Terrie: Het is ook spannend om die nummers van The Ex nummers die we met z’n vieren hebben gemaakt, om dan met die jazzblazers erbij te spelen. Dan krijg je een heel ander soort dimensie of dynamiek. Als die blazers plots iets spelen, dan moeten wij ons weer een beetje terugtrekken. Dat is heel spannend, dat is te gek.

The Ex is 34 jaar geleden ondertussen ontstaan in de kraakscéne van Amsterdam …

Terrie: Mensen kunnen zich vaak heel slecht voorstellen wat dat was toen. Amsterdam was toen zo chaotisch. Je had 20.000 panden die dichtgetimmerd waren en mensen hadden tegelijkertijd geen huis. Je had zo’n enorm sociaal protest. “Godverdomme we willen ergens wonen.  Huizen zijn ook om in te wonen, niet alleen om geld aan te verdienen.” Dat sloeg ergens op. En dan had je binnen de kortste keren allemaal kraakpanden waar je aan een stuk door kon spelen. Wij hadden al een optreden van voor we geoefend hadden zelfs. Hahaha, dat is totaal belachelijk! Die sfeer was geweldig.

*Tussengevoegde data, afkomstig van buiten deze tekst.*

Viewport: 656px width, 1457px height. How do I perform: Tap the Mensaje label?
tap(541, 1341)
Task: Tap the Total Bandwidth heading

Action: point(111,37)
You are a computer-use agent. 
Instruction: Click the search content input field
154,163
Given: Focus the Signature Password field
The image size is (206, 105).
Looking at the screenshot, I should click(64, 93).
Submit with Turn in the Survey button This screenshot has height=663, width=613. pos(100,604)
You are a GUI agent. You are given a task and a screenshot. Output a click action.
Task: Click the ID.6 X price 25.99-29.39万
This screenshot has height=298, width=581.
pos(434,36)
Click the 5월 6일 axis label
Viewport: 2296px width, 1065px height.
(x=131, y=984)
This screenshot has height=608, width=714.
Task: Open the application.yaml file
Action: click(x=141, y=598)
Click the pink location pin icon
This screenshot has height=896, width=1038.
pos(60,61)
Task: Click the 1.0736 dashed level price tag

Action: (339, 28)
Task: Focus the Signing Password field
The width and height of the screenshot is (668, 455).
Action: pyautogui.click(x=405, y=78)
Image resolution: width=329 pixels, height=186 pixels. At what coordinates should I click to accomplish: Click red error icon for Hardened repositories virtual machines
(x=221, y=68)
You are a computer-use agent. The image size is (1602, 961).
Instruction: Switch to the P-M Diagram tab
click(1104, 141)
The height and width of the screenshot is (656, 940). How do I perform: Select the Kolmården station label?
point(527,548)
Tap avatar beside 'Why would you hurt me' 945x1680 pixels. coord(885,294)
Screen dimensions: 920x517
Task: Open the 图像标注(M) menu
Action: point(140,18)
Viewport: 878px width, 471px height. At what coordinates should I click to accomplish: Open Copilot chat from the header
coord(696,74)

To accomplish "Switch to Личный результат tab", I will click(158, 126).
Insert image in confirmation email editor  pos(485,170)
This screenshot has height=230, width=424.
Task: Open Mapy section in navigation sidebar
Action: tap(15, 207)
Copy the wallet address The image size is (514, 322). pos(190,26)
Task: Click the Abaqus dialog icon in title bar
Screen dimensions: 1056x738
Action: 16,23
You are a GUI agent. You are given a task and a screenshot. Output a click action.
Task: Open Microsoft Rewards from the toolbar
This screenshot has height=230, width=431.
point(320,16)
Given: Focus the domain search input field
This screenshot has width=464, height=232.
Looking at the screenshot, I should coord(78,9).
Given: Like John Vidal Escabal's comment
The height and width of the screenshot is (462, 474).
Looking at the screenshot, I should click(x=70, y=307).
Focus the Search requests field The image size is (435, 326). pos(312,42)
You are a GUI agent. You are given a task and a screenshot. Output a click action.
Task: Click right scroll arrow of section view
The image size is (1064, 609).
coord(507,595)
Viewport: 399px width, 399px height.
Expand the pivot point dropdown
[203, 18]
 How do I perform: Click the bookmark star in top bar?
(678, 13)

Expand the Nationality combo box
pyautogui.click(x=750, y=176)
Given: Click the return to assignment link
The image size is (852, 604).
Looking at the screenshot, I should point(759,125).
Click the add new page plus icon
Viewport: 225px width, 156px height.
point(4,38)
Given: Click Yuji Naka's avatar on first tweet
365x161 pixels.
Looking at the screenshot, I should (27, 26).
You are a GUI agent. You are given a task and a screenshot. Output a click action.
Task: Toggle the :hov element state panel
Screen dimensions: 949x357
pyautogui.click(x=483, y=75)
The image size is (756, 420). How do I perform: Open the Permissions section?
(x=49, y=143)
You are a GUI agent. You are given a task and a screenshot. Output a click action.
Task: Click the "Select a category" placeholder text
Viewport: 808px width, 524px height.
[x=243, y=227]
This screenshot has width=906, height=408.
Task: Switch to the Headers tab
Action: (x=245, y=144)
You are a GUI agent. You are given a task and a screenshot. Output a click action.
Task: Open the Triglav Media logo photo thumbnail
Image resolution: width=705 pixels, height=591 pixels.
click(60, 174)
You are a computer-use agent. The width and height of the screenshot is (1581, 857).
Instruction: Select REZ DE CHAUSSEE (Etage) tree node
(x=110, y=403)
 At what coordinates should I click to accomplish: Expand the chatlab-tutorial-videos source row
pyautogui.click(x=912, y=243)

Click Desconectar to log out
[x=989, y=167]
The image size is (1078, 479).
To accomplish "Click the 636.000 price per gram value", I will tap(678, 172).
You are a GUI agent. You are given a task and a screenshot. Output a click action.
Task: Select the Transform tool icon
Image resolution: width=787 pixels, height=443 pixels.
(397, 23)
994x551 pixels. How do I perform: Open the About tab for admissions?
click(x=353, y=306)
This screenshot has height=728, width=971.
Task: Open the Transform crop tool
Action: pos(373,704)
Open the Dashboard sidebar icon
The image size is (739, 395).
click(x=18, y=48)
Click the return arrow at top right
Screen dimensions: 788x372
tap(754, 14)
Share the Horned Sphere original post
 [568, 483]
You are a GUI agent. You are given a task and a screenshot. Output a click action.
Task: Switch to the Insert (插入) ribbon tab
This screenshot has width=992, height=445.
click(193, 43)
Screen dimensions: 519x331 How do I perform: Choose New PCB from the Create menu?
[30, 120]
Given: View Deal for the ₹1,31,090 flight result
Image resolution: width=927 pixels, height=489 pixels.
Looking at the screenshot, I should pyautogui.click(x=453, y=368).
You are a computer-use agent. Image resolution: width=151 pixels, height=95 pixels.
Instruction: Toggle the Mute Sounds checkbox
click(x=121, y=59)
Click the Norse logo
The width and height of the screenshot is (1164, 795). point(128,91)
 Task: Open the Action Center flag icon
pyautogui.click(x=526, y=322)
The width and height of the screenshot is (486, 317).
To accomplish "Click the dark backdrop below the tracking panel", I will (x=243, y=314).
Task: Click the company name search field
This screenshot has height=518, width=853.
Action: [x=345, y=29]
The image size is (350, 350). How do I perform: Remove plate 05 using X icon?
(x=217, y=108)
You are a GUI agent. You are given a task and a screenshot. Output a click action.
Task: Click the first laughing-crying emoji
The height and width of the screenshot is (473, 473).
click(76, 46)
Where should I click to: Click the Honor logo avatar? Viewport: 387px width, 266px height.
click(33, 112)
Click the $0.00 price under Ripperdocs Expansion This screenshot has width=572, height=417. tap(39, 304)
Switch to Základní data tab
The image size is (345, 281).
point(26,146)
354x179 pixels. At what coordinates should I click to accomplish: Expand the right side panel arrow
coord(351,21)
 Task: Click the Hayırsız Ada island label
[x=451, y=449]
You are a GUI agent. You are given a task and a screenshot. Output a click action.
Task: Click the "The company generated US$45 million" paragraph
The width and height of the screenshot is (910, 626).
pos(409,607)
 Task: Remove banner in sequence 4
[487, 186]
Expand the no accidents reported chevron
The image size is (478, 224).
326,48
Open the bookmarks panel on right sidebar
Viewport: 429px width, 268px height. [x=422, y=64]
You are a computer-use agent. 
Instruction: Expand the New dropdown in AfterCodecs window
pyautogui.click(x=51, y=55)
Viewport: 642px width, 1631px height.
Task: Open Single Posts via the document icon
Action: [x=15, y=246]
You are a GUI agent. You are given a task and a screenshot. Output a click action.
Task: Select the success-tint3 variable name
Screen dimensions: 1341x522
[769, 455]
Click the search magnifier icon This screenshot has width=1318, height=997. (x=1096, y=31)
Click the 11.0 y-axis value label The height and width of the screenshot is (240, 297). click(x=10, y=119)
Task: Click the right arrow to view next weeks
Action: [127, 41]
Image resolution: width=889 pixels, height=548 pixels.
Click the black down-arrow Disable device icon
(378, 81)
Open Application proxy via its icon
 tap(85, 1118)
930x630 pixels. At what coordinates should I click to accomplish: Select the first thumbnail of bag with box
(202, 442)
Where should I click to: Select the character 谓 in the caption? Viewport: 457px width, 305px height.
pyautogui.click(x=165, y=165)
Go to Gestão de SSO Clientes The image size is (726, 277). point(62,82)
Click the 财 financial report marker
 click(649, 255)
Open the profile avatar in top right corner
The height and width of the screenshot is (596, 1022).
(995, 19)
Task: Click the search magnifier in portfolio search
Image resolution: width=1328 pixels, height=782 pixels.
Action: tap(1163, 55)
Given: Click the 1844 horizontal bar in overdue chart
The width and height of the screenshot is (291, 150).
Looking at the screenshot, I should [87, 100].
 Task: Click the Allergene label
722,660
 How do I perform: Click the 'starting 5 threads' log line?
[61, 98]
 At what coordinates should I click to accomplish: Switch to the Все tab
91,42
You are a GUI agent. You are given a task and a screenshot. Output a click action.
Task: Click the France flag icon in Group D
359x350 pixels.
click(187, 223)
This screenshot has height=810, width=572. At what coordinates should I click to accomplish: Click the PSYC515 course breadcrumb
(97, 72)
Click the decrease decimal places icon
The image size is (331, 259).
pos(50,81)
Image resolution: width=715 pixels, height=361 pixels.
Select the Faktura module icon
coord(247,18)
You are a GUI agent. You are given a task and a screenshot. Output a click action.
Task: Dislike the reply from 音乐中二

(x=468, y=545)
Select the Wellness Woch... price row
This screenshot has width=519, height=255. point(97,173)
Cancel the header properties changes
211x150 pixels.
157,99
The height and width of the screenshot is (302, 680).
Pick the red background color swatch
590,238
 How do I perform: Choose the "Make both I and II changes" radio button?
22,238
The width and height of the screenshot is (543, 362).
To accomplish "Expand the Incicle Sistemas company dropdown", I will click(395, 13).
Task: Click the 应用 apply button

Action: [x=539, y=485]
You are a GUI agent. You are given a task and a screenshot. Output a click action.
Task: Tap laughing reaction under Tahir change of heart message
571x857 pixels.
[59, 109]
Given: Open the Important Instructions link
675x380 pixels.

Zien jullie jezelf nog als punkers?

Katherina: Het hangt er van af wat voor jou punk is. Als voor jou punk betekent om vrij te zijn, je uit de kettingen te werken, dan ben ik nog steeds punk want dat doe ik nog steeds. Maar als je het hebt over hanenkammen en dat soort dingen, dat heb ik niet dus dan ben ik geen punker.

Terrie: Het is totaal nutteloos of raar om je zo te noemen. We spelen bijvoorbeeld met Getatchew Mekuria en die heeft nog nooit van punk of rock gehoord. Dat is juist het gekke eraan, je maakt muziek met een totale openheid gewoon zonder daar definities van punk aan te geven. Dat is helemaal niet nodig gewoon.

Maar als je dan kijkt naar de attitudes die typisch zijn voor punk, die ‘do it yourself’ attitude.

Katherina: Natuurlijk, dat is er nog steeds.

Terrie : We zijn ook veel meer punk dan welke punkband dan ook tegenwoordig. Heel veel punkbands gaan voor één soort mode of voor één soort muziek, wat ook eigenlijk heel conservatief. Maar wij doen nog steeds alles zelf en dat zal eeuwig zo blijven. Dat zit in onze persoonlijkheid. Het zal nooit gebeuren dat wij onze muziek laten uitgeven door een of andere directeur in zo’n pak die daar geld mee wil verdienen of die gaat zeggen “nee Kat, je moet in 4 slaan”. Weet je, dan krijg je allemaal mensen die er zich mee gaan bemoeien. Dat zal ons nooit gebeuren, al zouden ze ons een miljoen geven, dat zouden we nooit doen. Dat is geen stoere praat maar dat zal nooit gebeuren (lacht). Dat doe je toch niet?

Ik heb de indruk dat er een bepaalde evolutie zit in de plaatsen waar jullie spelen. Als je kijkt naar die punk optredens, en dan nu de meer jazz-georiënteerde en progressieve scéne waarin jullie je nu bevinden. Hoe verhouden jullie zich ten opzichte van dat soort plaatsen zoals de Vooruit, die echt cultuurtempels zijn in vergelijking met pakweg die kraakpanden.

Katherina: We hebben hier al gespeeld, in ’82 (lacht)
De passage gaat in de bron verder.